• What to work on: Retype each of the following lines word for word, omitting the pictures.
Start of Extracted records
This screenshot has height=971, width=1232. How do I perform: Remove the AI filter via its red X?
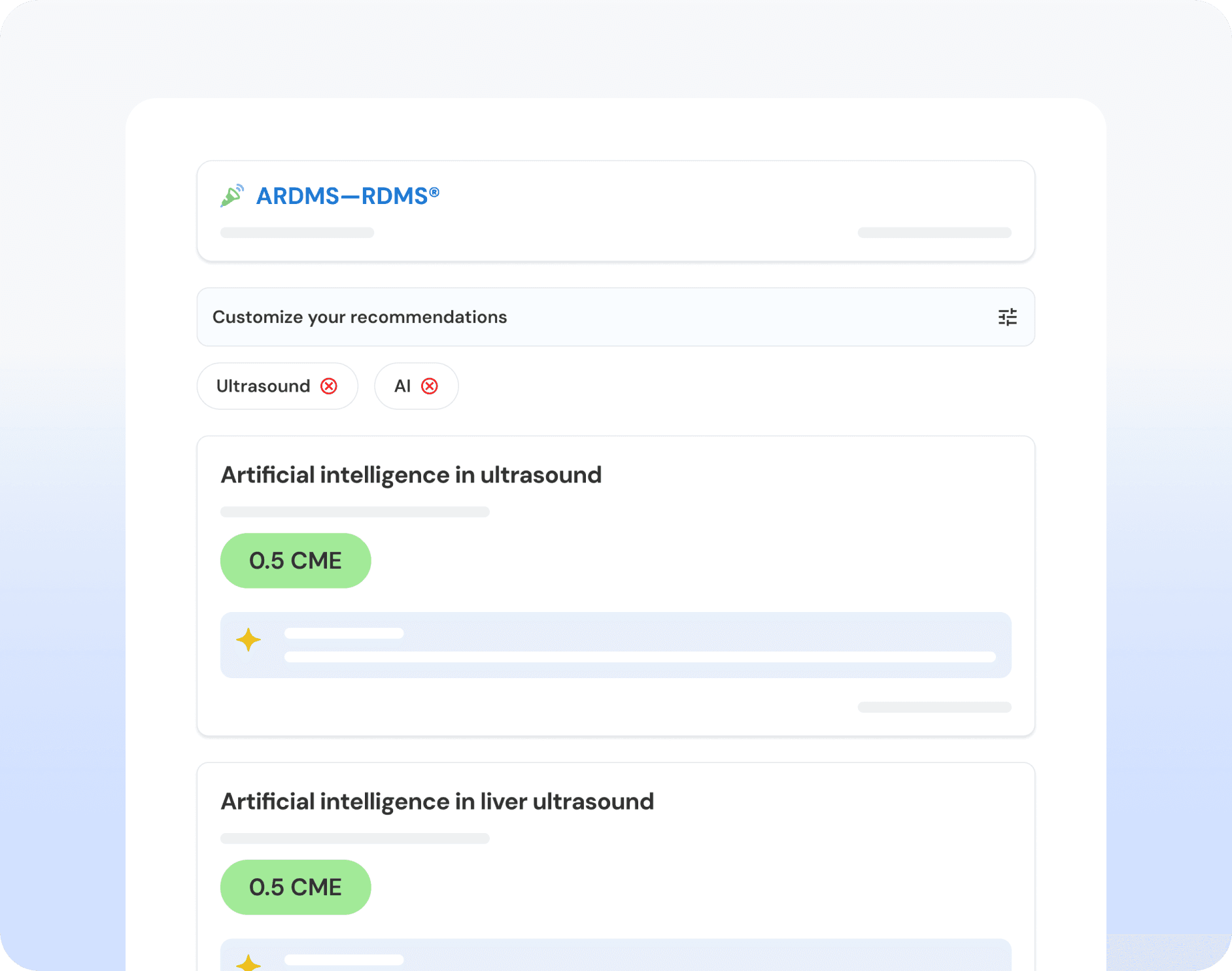pos(430,386)
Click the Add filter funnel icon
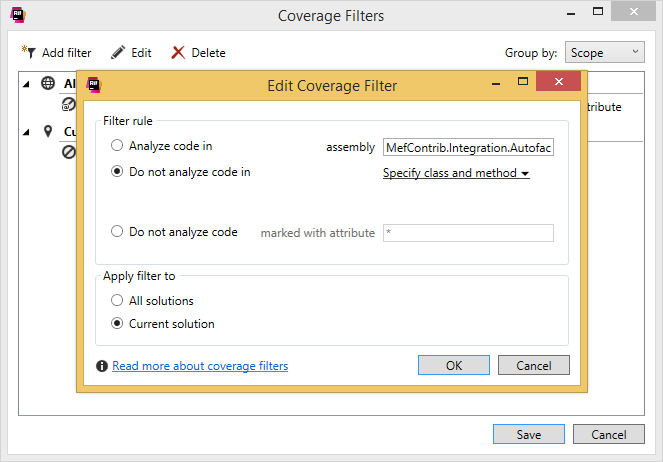This screenshot has width=663, height=462. click(x=28, y=52)
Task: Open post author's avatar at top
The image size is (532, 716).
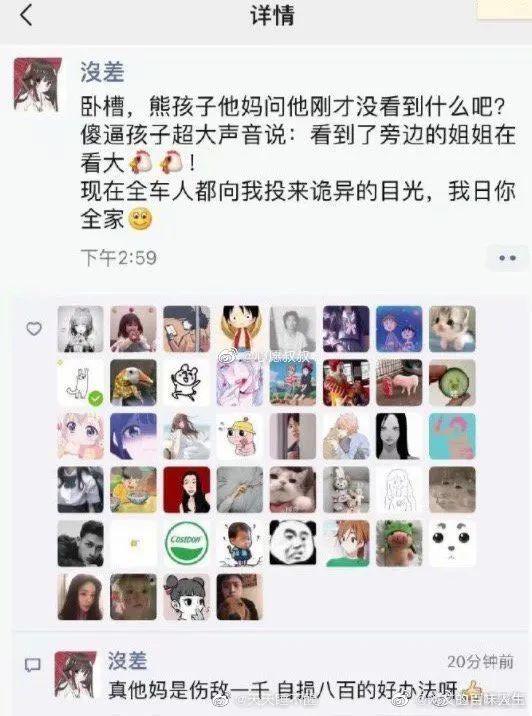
End of Extracted records
• Expected answer:
This screenshot has height=971, width=1232. How do I perform: Remove the AI filter via its red X?
pos(430,386)
Click the Add filter funnel icon
This screenshot has width=663, height=462. click(x=28, y=52)
Task: Open post author's avatar at top
The image size is (532, 716).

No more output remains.